Open hallahan opened this issue 13 years ago • 1 comments

As I am thinking about implementing functionality to the history widget, I am thinking that the story/journal schema of the data files may not be exactly what we want. Since I wasn't around when the current schema was devised, I would like to know some of the reasoning behind the story/journal design. The problem with the current design is that if we revert the view to a past state that has been recorded in the journal, we have to rebuild the story by replaying the events in the journal up to that selected state in the journal. Though this isn't that big of a deal, it is inefficient.

Maybe we could have a revision id for each item as well as it's own unique id. Then, we could have a hash table of revisions. In a given journal in the journal array, we could have an array of revision ids that can in turn be hashed to get a specific item in a specific state. This would allow us to easily build a story on the fly for any state in the journal.

With this approach, we will no longer have to put in an entire item object for each journal entry, just an array of revision ids.

Lastly, I am wondering why images are put inside the json file. Down the line, people will want to post large image files as well as other file types. We may not want the client to download large amounts of data unless the client specifically requests it.

It may not be time for these sort of changes, but I imagine many of you are thinking about this.

Apr 09 '12 23:04 hallahan

Do we have any reason to believe that playing the journal will be slow?

A bigger issue is that the journal is unreliable, as is anything retrieved from a foreign site. Other issues here are discussing what sort of journal revision would be possible and/or appropriate.

I'm guessing even long journals could be played forward quickly with a modest amount of code. This code already exists on the server otherwise one couldn't create files. It would be interesting to reconstruct a page every time it is fetched and then mark the paragraphs that can't be reconstructed from the journal.
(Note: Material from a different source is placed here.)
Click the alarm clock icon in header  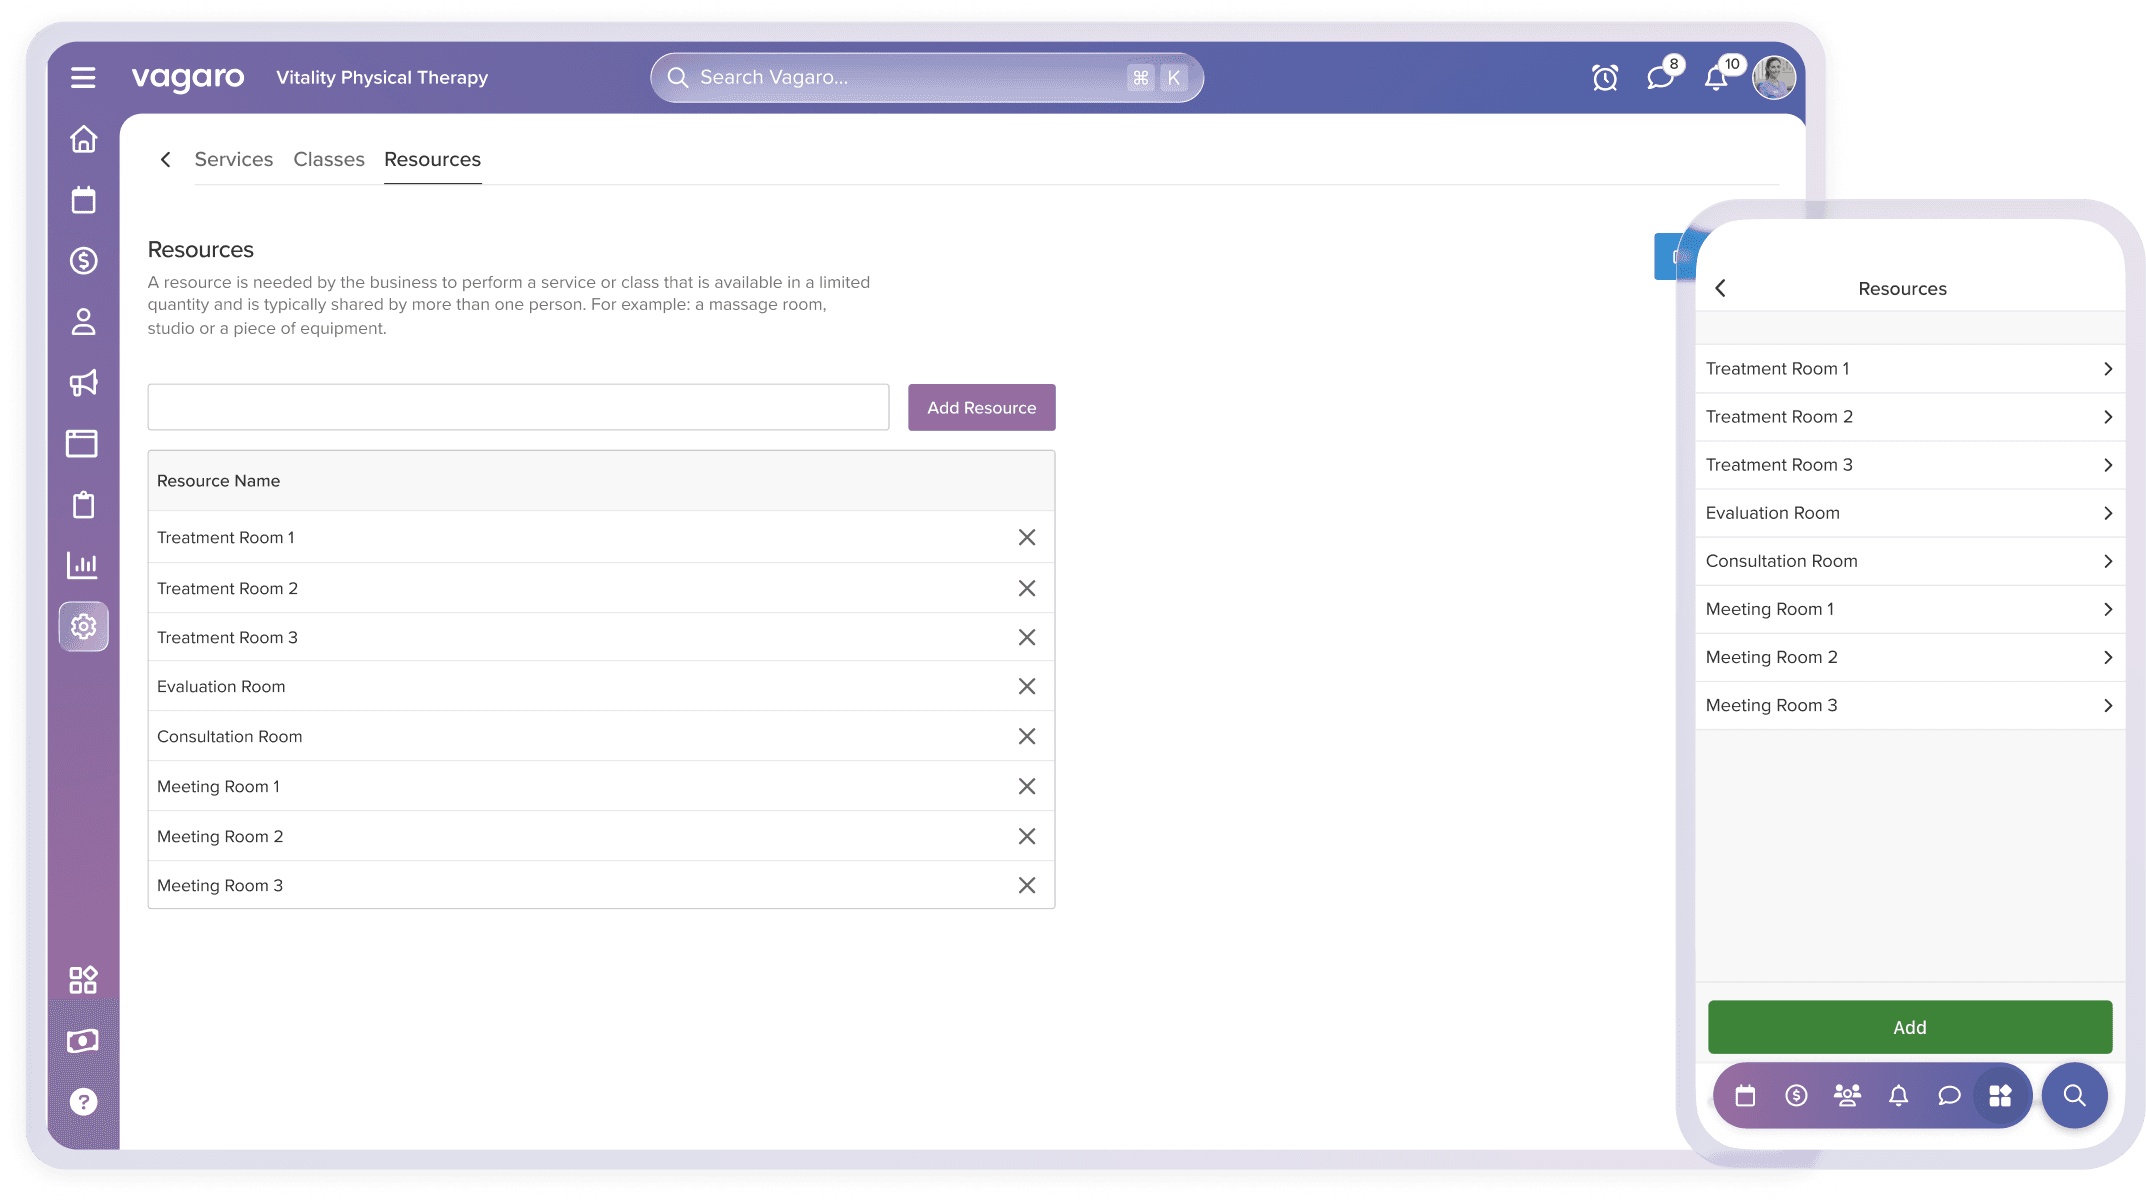(1605, 77)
If you run a clean site, that is one that doesn't tamper with your own journal entries, then you should expect to play actions forward to merge revised versions from a forked-from source. That is the use-case that motivated the current structure.

Images and datasets are stored in the page to make the page whole. It would be possible to write a server that split images out of the page and manage them as one often does with static assets.

Apr 10 '12 00:04 WardCunningham